**SELECTED EXTRACT:**
>> begin
[lit-ideas] Re: The meaning of life

  • From: wokshevs@xxxxxx
  • To: lit-ideas@xxxxxxxxxxxxx, Mike Geary <atlas@xxxxxxxxxxxxx>
  • Date: Fri, 5 Dec 2008 20:58:25 -0330

No, logically contradictory statements cannot both be true in "real" life or
any other kind of life characterized by rationality. Nor can they both be
false.
It's just another one of them transcendental things.

To wit: 

(Ahem)

Loving both the fair and the brown 
a contradictory relation does not make. 
If one loves the fair, 
one can also love the brown. 
And if one loves the brown, 
one can also love the fair. 
And yet, should one love not the fair, 
'tis folly to aver one must love the brown. 
Which leads us to conclude,
if one loves the brown 
one may also love the fair.
And all who fall in between.
Behold the circle of life, love and logic.
>> end
**REQUIREMENT A:** In the mailing-list post on the meaning of life, what does the writer say about whether logically contradictory statements can be true or false together?
**REQUIREMENT B:** Extend the mailing-list post on the meaning of life with a few more lines that pick up after its final line.

**PROVIDED MATERIAL:**
>> begin
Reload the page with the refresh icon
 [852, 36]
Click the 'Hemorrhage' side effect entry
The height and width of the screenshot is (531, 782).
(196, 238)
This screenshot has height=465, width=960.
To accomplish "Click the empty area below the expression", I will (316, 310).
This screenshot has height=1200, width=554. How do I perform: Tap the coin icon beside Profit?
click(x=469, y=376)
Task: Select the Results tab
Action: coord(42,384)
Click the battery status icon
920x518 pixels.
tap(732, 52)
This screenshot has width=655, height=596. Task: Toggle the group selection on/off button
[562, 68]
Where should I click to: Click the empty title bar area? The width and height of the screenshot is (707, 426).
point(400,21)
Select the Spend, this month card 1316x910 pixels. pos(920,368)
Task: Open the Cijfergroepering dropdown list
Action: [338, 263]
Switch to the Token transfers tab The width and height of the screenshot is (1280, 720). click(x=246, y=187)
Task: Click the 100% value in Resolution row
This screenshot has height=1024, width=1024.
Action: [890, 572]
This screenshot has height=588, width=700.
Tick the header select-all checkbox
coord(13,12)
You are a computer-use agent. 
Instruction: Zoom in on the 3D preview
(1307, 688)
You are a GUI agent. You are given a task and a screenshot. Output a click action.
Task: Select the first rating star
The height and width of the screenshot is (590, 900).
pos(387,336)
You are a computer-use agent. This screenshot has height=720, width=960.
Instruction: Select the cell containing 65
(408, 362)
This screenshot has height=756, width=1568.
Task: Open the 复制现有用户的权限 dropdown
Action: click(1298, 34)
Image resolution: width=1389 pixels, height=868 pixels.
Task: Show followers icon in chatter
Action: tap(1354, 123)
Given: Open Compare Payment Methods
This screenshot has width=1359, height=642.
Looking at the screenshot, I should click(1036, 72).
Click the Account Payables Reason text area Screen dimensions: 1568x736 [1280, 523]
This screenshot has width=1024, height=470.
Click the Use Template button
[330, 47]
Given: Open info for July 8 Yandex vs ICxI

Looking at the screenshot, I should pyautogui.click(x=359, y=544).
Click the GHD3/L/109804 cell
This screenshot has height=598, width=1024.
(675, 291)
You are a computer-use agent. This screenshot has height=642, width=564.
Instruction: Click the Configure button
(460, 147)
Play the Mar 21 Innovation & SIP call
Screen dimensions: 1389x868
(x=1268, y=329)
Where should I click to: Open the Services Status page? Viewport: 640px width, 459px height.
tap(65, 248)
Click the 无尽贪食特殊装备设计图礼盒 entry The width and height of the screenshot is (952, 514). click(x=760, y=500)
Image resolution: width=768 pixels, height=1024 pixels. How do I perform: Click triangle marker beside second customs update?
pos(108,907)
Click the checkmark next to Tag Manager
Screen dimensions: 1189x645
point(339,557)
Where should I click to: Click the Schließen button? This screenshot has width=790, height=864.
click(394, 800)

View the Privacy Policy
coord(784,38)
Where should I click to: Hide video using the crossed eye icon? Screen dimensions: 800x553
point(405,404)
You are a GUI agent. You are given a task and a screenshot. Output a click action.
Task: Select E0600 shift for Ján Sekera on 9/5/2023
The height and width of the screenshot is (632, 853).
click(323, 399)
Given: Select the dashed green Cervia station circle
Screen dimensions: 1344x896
>> end
**TASK OUTPUT A:** They cannot both be true, nor can they both be false.

**TASK OUTPUT B:**
If this John  fellow believes otherwise, he is mistaken. But we have no
evidence
that the man was logically challenged. Being a Metaphysician, he may not have
committed a logical fallacy in his entire life. (Perchance a marital fallacy
...)

The fellah does, however, have a grammar problem ... big time. Worse than
Milton's. Are editors unavailable to poets for some reason?


Walter O.
T. Egerton Professor of Logic and Poetry
School of Metaphysics
Oxford, Kansas



Quoting Mike Geary <atlas@xxxxxxxxxxxxx>:

> 
> DMcE:
> >> 'a' and 'non-a' logically contradict - that is, they cannot both be
> true..
> 
> Maybe this is where I disagree with all y'all.  Of course, they can both be
> true -- not within a rigid consistent system perhaps, but in real life?
> 
>               
>               I can love both fair and brown; 
>               Her whom abundance melts, and her whom want betrays; 
>               Her who loves loneness best, and her who masks and plays; 
>               Her whom the country form'd, and whom the town; 
>               Her who believes, and her who tries; 
>               Her who still weeps with spongy eyes, 
>               And her who is dry cork, and never cries. 
>               I can love her, and her, and you, and you; 
>               I can love any, so she be not true.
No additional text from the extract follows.